Actions to take
- 1) In the text on Massachusetts health reform, what is the new program for low-income adults who are not eligible for Medicaid called?
- 2) Write the next paragraph of the text on Massachusetts health centers and outreach, picking up after its final sentence.

Source document
Providing Outreach and Enrollment Assistance: Lessons Learned from Community Health Centers in Massachusetts


In 2006, major health care reform legislation was enacted in Massachusetts. In many ways a prototype for the Affordable Care Act (ACA), the Massachusetts law required nearly all state residents to obtain health insurance, and made insurance accessible and affordable by reforming the health insurance market and providing subsidies for coverage through expansions of Medicaid and CHIP and a new program for low-income adults who are not eligible for Medicaid, known as Commonwealth Care. The law also created the “Connector,” which, like the ACA’s health insurance Marketplaces, is designed to facilitate and simplify access to insurance for individuals, families, and small businesses. In addition, the law established a Health Safety Net (HSN) Fund that finances health care for residents who remain uninsured permanently or on an intermittent basis.

Understanding that outreach and enrollment assistance would be essential to the health reform law’s success, Massachusetts policymakers launched high-profile public education campaigns, but they also provided for person-to-person, hands-on assistance, especially in low-income communities with large numbers of uninsured residents, many of whom have no previous experience signing up for insurance subsidies or selecting and enrolling in a health plan. Community health centers – a critical source of comprehensive primary health care and many other services for medically underserved populations and communities in Massachusetts – have played a central role in this outreach and enrollment effort.

Extracted information
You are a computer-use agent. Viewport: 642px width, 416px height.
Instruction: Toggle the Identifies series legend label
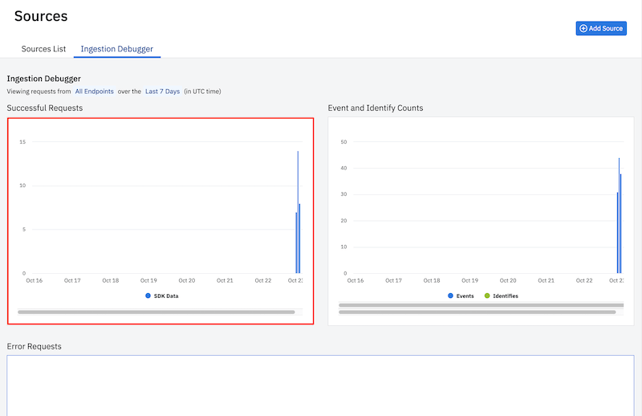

---

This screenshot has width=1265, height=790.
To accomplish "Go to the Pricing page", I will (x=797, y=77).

Answers for each item
- 1) Commonwealth Care

- 2)
To help inform current outreach and enrollment efforts associated with the ACA’s coverage expansion, the Kaiser Commission on Medicaid and the Uninsured asked researchers at The George Washington University to examine the enrollment assistance experience of Massachusetts health centers six years into that state’s health reform program.1 Because of their safety-net role, health centers are uniquely aware of and knowledgeable about the challenges and requirements of assisting uninsured individuals and communities disadvantaged by poverty, minority race/ethnicity, poor health status, language barriers, homelessness, and other factors. As states and communities nationwide gear up to provide outreach and enrollment assistance for the first time under the ACA, the experience of Massachusetts health centers offers valuable lessons to health centers nationally, and to other community-based efforts to reach and enroll millions of low-income uninsured Americans in health coverage.